● What the task asks
Line by line, give the data again exactly as it appears, but without pictures.

● Information supplied
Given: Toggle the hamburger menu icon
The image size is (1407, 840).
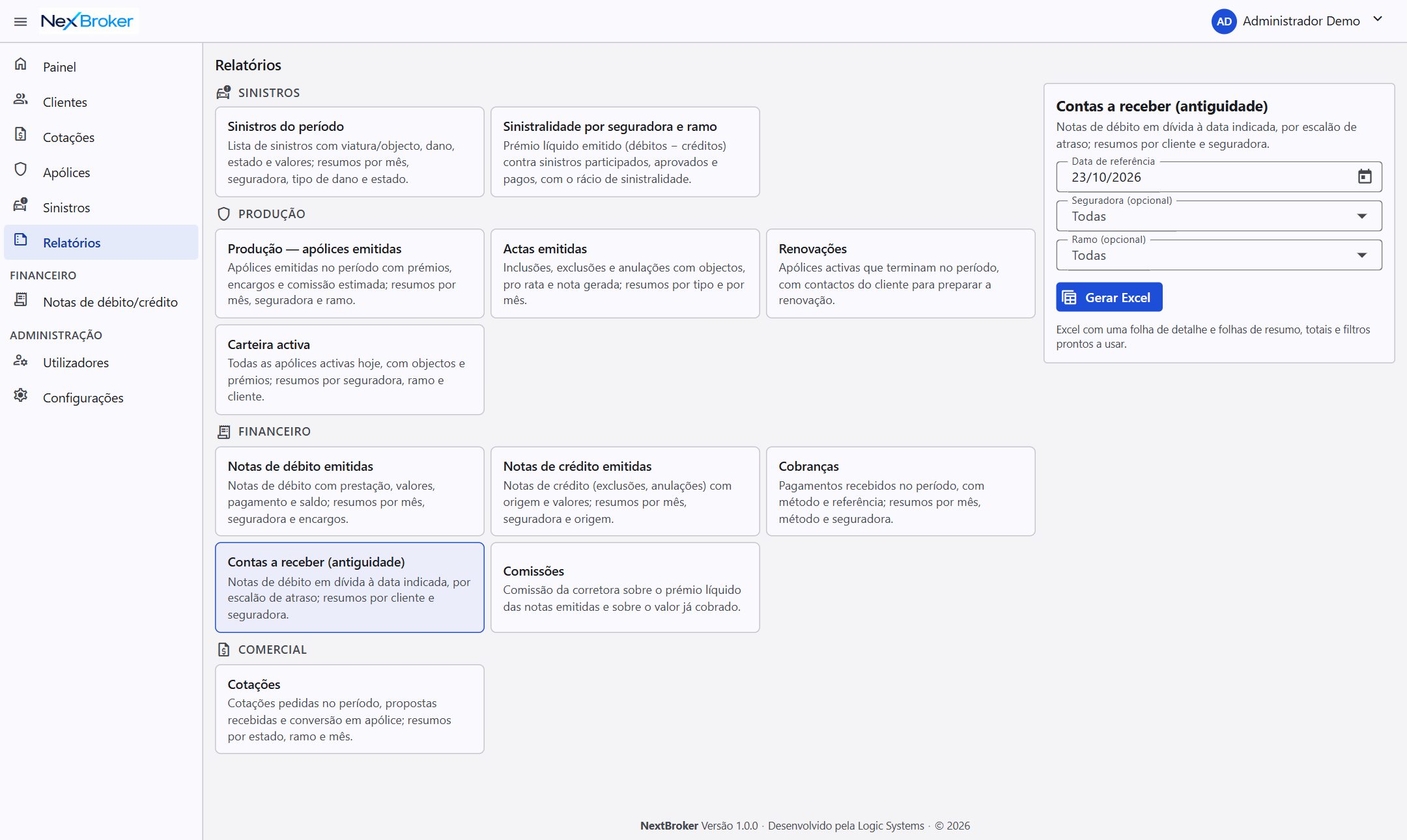Looking at the screenshot, I should [20, 21].
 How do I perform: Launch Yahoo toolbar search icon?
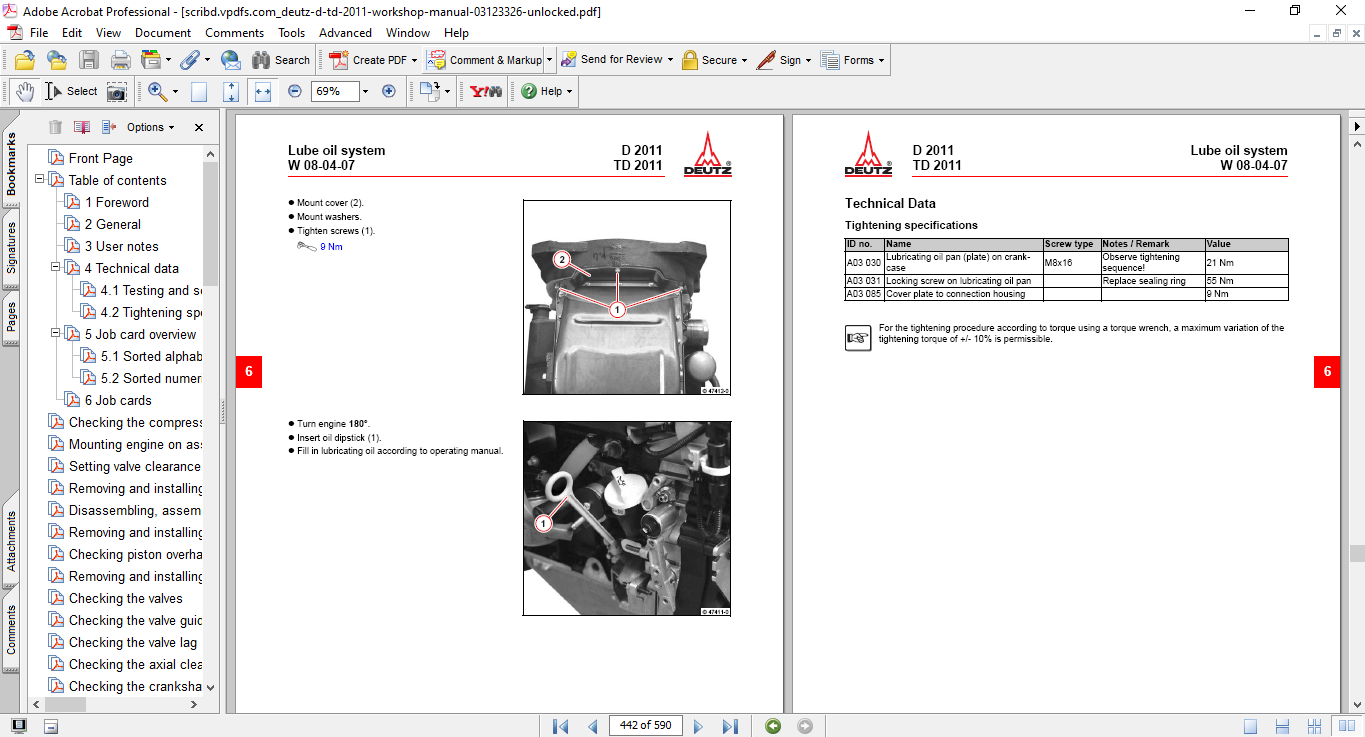click(483, 91)
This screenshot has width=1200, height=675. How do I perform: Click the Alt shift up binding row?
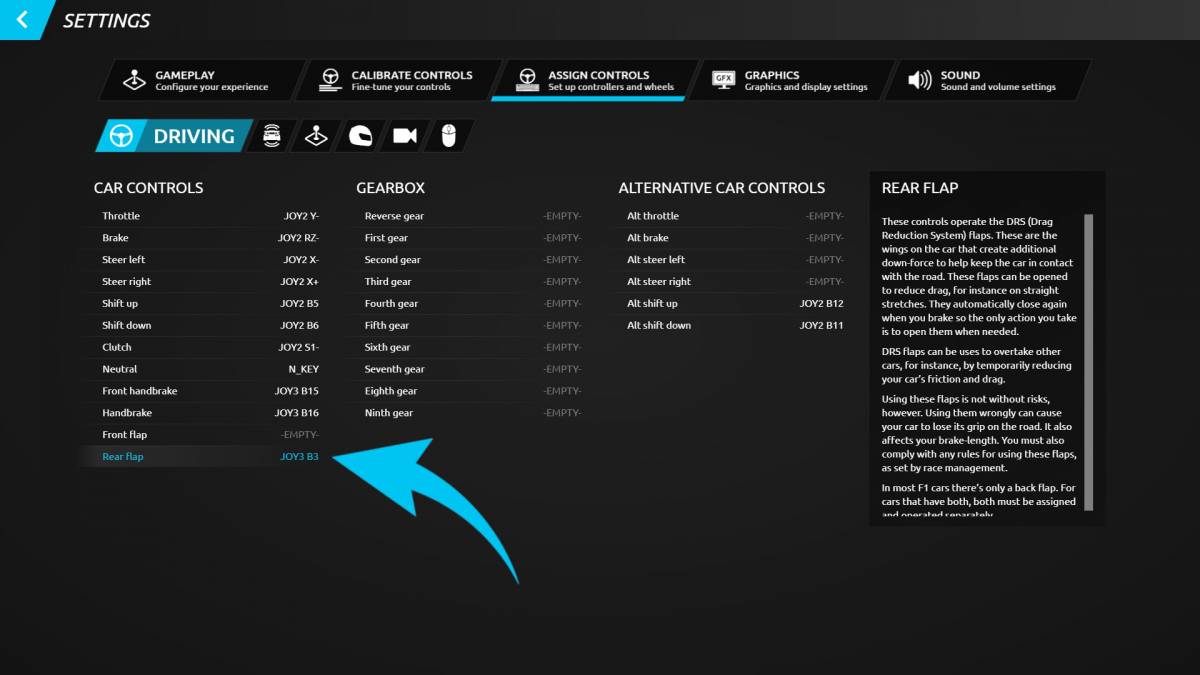[x=735, y=304]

● Answer space
Given: Toggle the hamburger menu icon
The image size is (1407, 840).
Looking at the screenshot, I should [20, 21].
 How do I perform: Launch Yahoo toolbar search icon?
click(483, 91)
This screenshot has width=1200, height=675. How do I perform: Click the Alt shift up binding row?
[x=735, y=304]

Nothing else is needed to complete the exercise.